Some of the Major connected Informatica transformations are Aggregator, Router, Joiner, Normalizer, etc.
Those transformations that are not connected to any other transformations are called Unconnected transformations. Their functionality is used by calling them inside other transformations like Expression transformation. These transformations are not part of the mapping pipeline.
The unconnected transformations are used when their functionality is only required based upon certain conditions. For example, As a programmer you wish to perform a complicated operation on the data, however you do not wish to use Informatica transformations like expression or filter transformations to perform this operation. In such a case, you can create an external DLL or UNIX shared library with the codes to perform the operation and call them in the External procedure transformation.
There are 3 Informatica transformations viz. External Procedure, Lookup, and Stored Procedure which can be unconnected in a valid mapping (A mapping which the Integration Service can execute).
2) Types of Informatica transformations based on the change in no of rows
- Active Transformations
- Passive Transformations
Active Transformations: – An active transformation can perform any of the following actions:
- Change the number of rows that passes through the transformation: For instance, the Filter transformation is active because it removes rows that do not meet the filter condition.
- Change the transaction boundary: A transaction boundary is a boundary that encloses all the transactions before a commit is called or between two commit calls.
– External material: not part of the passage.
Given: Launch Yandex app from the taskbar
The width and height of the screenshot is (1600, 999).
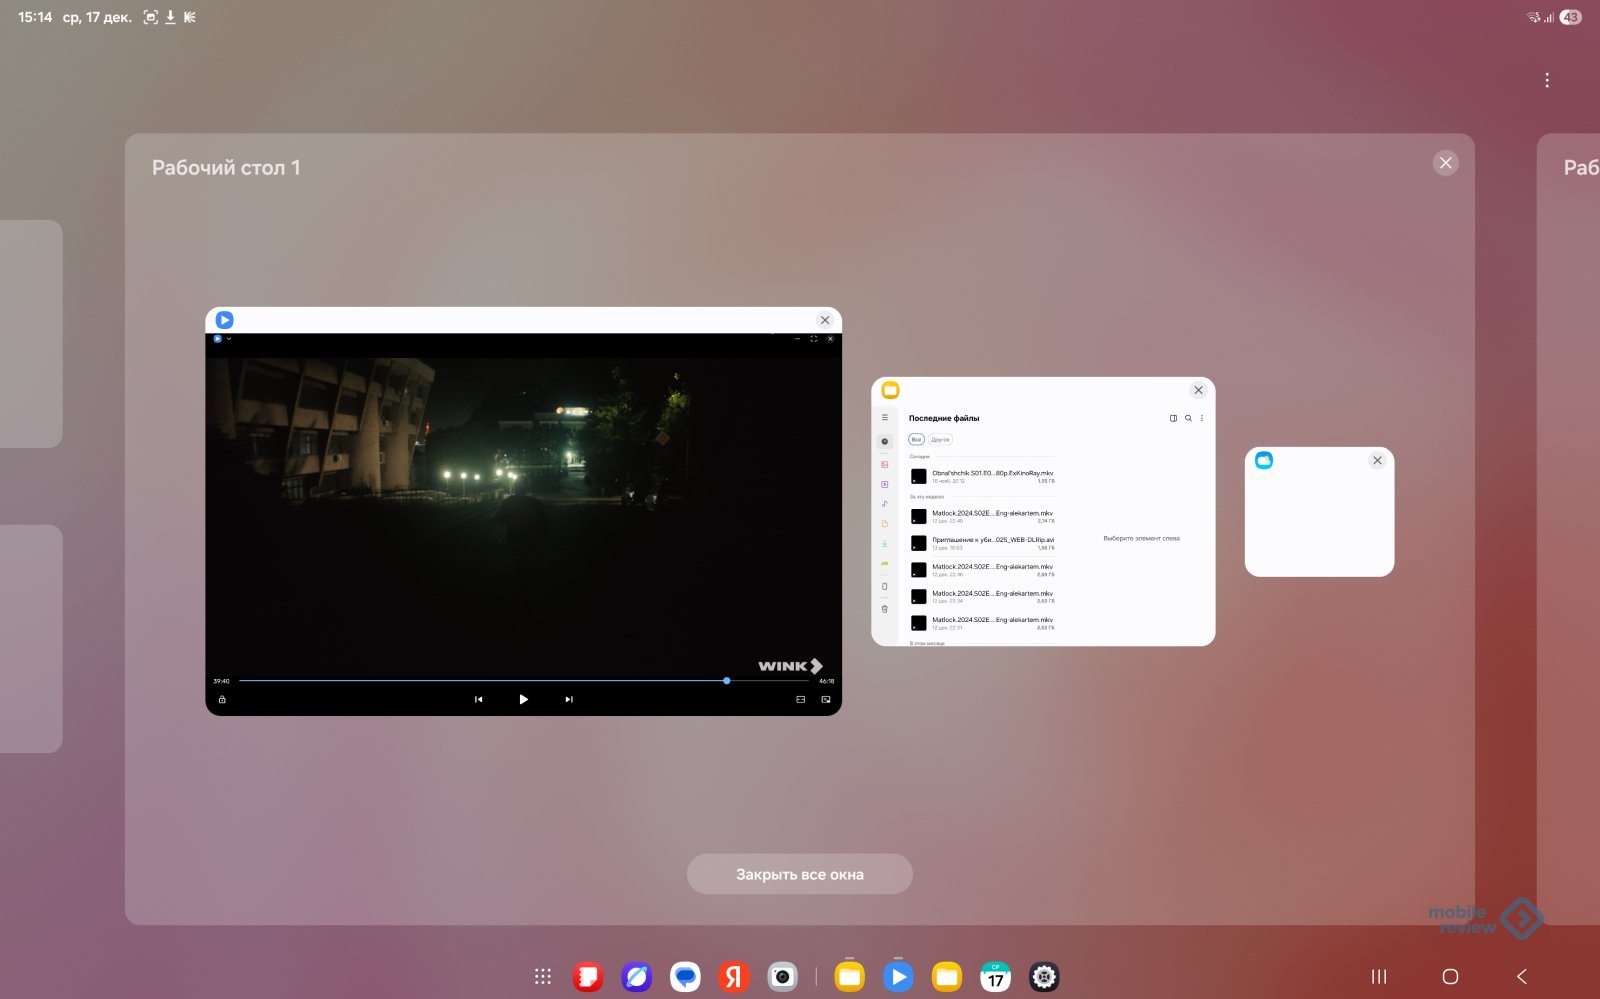Looking at the screenshot, I should (734, 977).
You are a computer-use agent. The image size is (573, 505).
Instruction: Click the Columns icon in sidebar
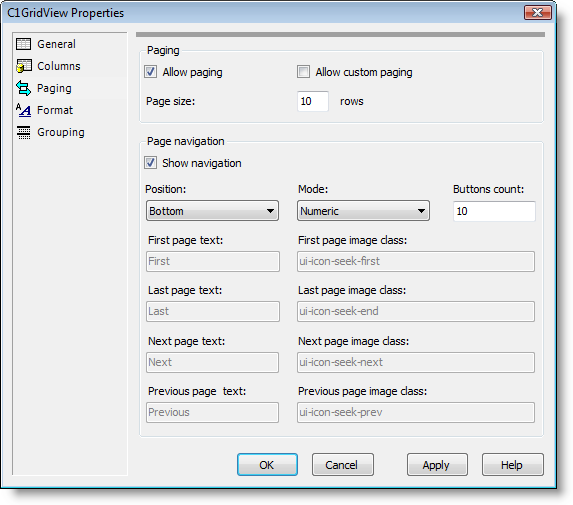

For e.g., During a transactional operation, the user feels that after certain transactions a commit is required and calls the commit command to create a savepoint and by doing so the user changes the default transaction boundary. By default, the transaction boundary lies between the start of the file to auto commit point or EOF.
- Change the rowtype attribute: Rowtype attribute is a record type that represents a row in a table. The record can store an entire row of data selected from the table or fetch from a pointer or pointer variable. For e.g., The Update Strategy transformation flags rowstype as 0 for inserting values, 1 for update, 2 for delete or 3 for reject.
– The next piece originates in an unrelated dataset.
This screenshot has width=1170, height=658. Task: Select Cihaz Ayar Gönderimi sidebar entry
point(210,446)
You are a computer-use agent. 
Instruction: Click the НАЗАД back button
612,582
- Aggregator, Filter, Joiner, Normalizer, etc. are a few examples of Active transformation.
Passive Transformation: A passive transformation is one which will satisfy all these conditions:
- The number of rows before and after transformation is the same.
- Maintains the transaction boundary .
- Maintains the rowtype attribute.
- Expression, ExternalProcedure, HTTP, etc. are a few examples of Passive transformation.
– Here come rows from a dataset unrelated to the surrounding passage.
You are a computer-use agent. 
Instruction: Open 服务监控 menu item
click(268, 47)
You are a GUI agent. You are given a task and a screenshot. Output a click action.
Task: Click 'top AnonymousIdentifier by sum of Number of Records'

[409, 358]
In the passive transformation, no new rows are created, or existing rows are dropped.
You must be wondering why passive transformations are used for if they do not change the number of rows. They are generally used to update values, calling an external procedure from a shared library and to define the input and output of maplets. A maplet is a collection of only the transformations from the mapping. For e.g., For a student database we wish to update the values of marks column to percentile instead of the percentage, this can be done by using an expression transformation which will convert the values and update in the same columns keeping the overall number of rows same after the transformations.
There is no restriction that if a transformation is being used as a passive transformation, it cannot be used later as active transformation. Similarly, an unconnected transformation can be used as a connected transformation as per needs. All possible combinations can be formed between these categories and this is the magic of Informatica transformations. You will get a better idea later in this blog about the possible types a transformation can belong to.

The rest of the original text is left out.